Espírito europeu, ainda aí estás?

O declínio da Europa é uma ideia muito em voga, reforçada pelos maus indicadores económicos e demográficos. Mas uma civilização é também julgada pela sua força criativa, lembra um intelectual francês.

Publicado em 10 Setembro 2010 às 15:16

Será que chegámos, como a civilização romana da Antiguidade Tardia, ao último capítulo da nossa gloriosa (e violenta) História? Hedonistas e cínicos, sem acreditar mais nas nossas leis e em nenhum Deus, rindo-nos de tudo, menos de nós próprios, incapazes de nos projetarmos no futuro, amolecidos pelo conforto, superficiais e mimados, será que merecemos ser suplantados por outros povos, mais jovens, mais ambiciosos, mais fortes? A analogia entre a situação dos europeus de hoje e a decadência do Império Romano é tentadora… E, no entanto, desconfiamos do pathos fácil da decadência e das posturas reacionárias. Para esboçar as questões filosóficas de uma tal situação, formulamos três hipóteses.

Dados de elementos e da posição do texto

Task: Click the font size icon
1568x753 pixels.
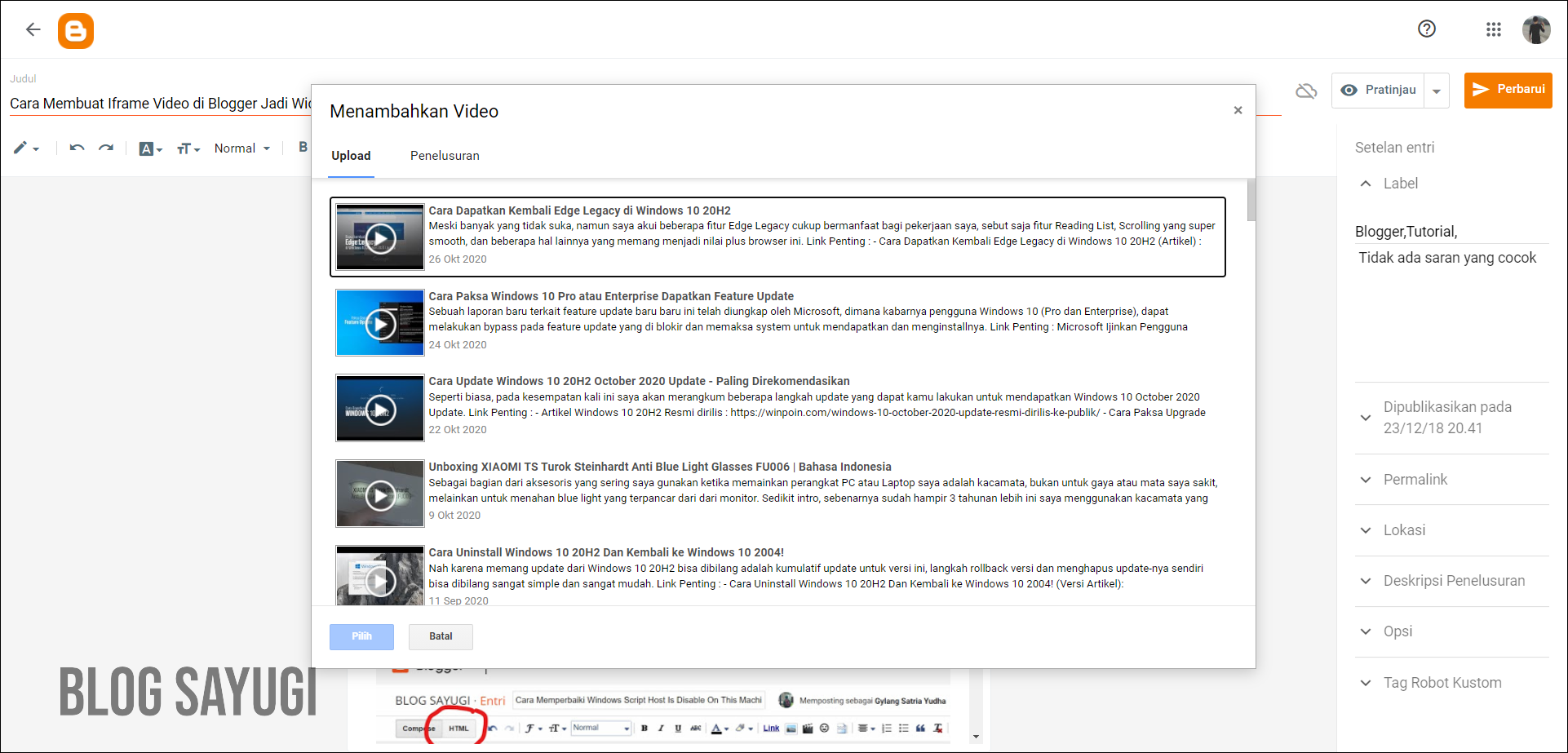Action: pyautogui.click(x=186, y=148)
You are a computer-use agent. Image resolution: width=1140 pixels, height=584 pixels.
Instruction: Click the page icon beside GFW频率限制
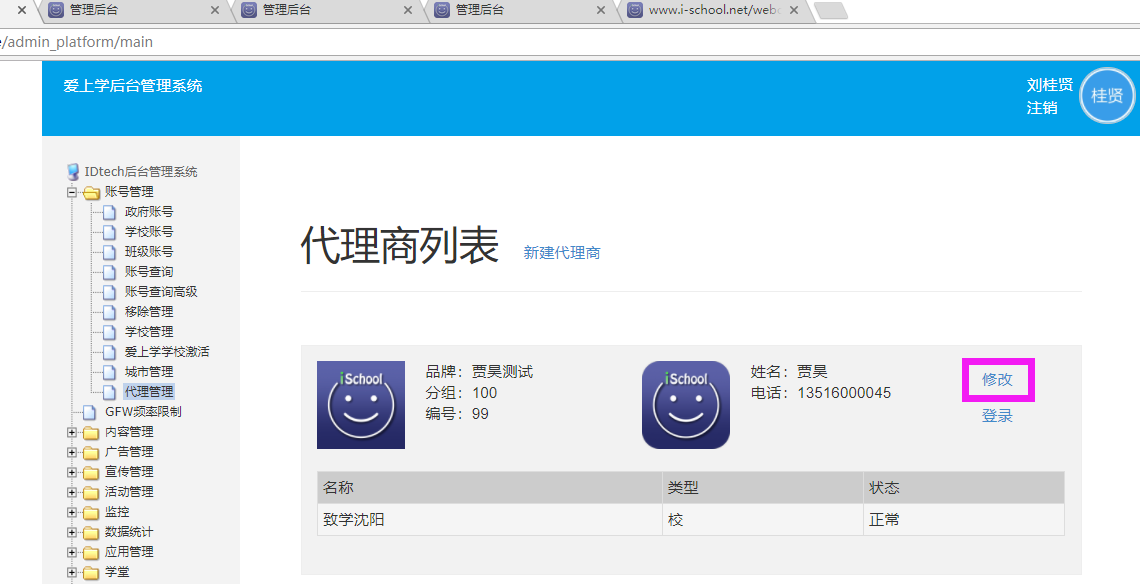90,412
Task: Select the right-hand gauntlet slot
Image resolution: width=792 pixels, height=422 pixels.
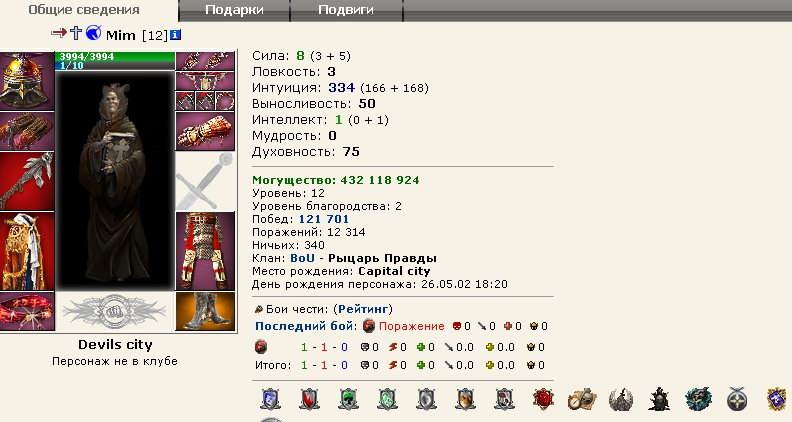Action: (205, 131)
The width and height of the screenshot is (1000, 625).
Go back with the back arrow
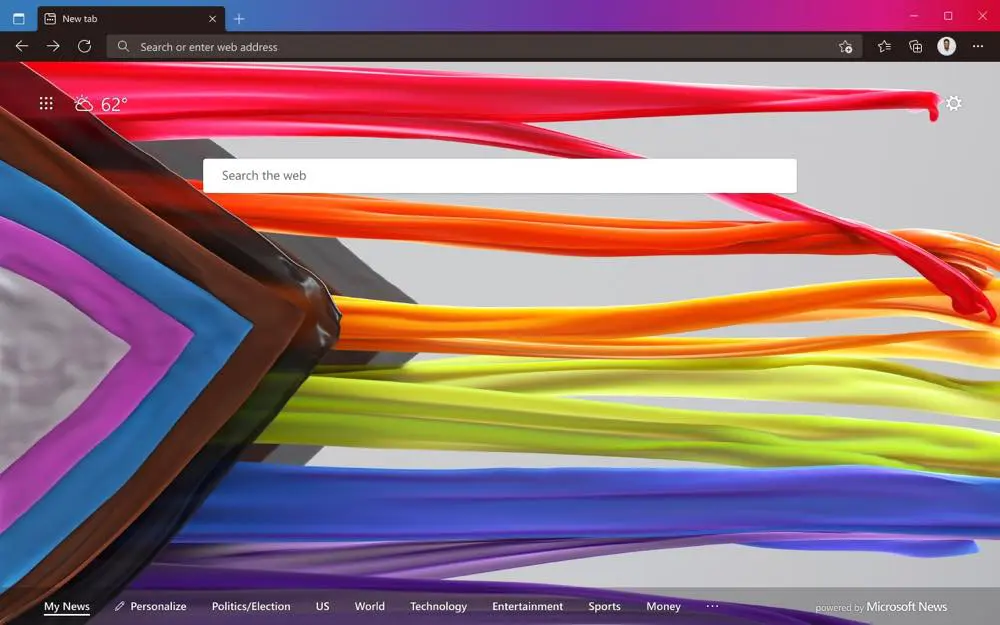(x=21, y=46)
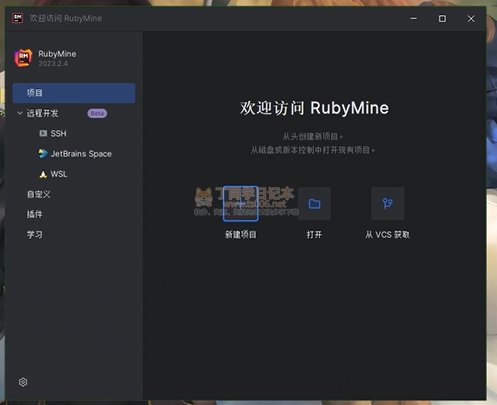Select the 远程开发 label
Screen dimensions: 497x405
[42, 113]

**INSTRUÇÕES**
a: Transcreva a parte do excerto sobre o declínio da Europa que vai de "Será que chegámos, como" até "formulamos três hipóteses.", inclusive.
b: Segundo o excerto sobre o declínio da Europa, em que data e a que horas foi publicado o texto?
c: Reescreva em forma de lista o parágrafo do excerto sobre o declínio da Europa que começa por "Será que chegámos", mantendo os factos principais.

**RESULTADOS POR ORDEM**
a:
Será que chegámos, como a civilização romana da Antiguidade Tardia, ao último capítulo da nossa gloriosa (e violenta) História? Hedonistas e cínicos, sem acreditar mais nas nossas leis e em nenhum Deus, rindo-nos de tudo, menos de nós próprios, incapazes de nos projetarmos no futuro, amolecidos pelo conforto, superficiais e mimados, será que merecemos ser suplantados por outros povos, mais jovens, mais ambiciosos, mais fortes? A analogia entre a situação dos europeus de hoje e a decadência do Império Romano é tentadora… E, no entanto, desconfiamos do pathos fácil da decadência e das posturas reacionárias. Para esboçar as questões filosóficas de uma tal situação, formulamos três hipóteses.

b: Foi publicado a 10 de setembro de 2010, às 15:16.

c:
- Pergunta se os europeus chegaram, como a civilização romana da Antiguidade Tardia, ao último capítulo da sua História.
- Descreve os europeus como hedonistas e cínicos, sem acreditar nas leis nem em Deus, incapazes de se projetarem no futuro, amolecidos pelo conforto, superficiais e mimados.
- Pergunta se merecem ser suplantados por povos mais jovens, mais ambiciosos e mais fortes.
- Considera tentadora a analogia com a decadência do Império Romano.
- Declara, no entanto, desconfiar do pathos fácil da decadência e das posturas reacionárias.
- Formula três hipóteses para esboçar as questões filosóficas desta situação.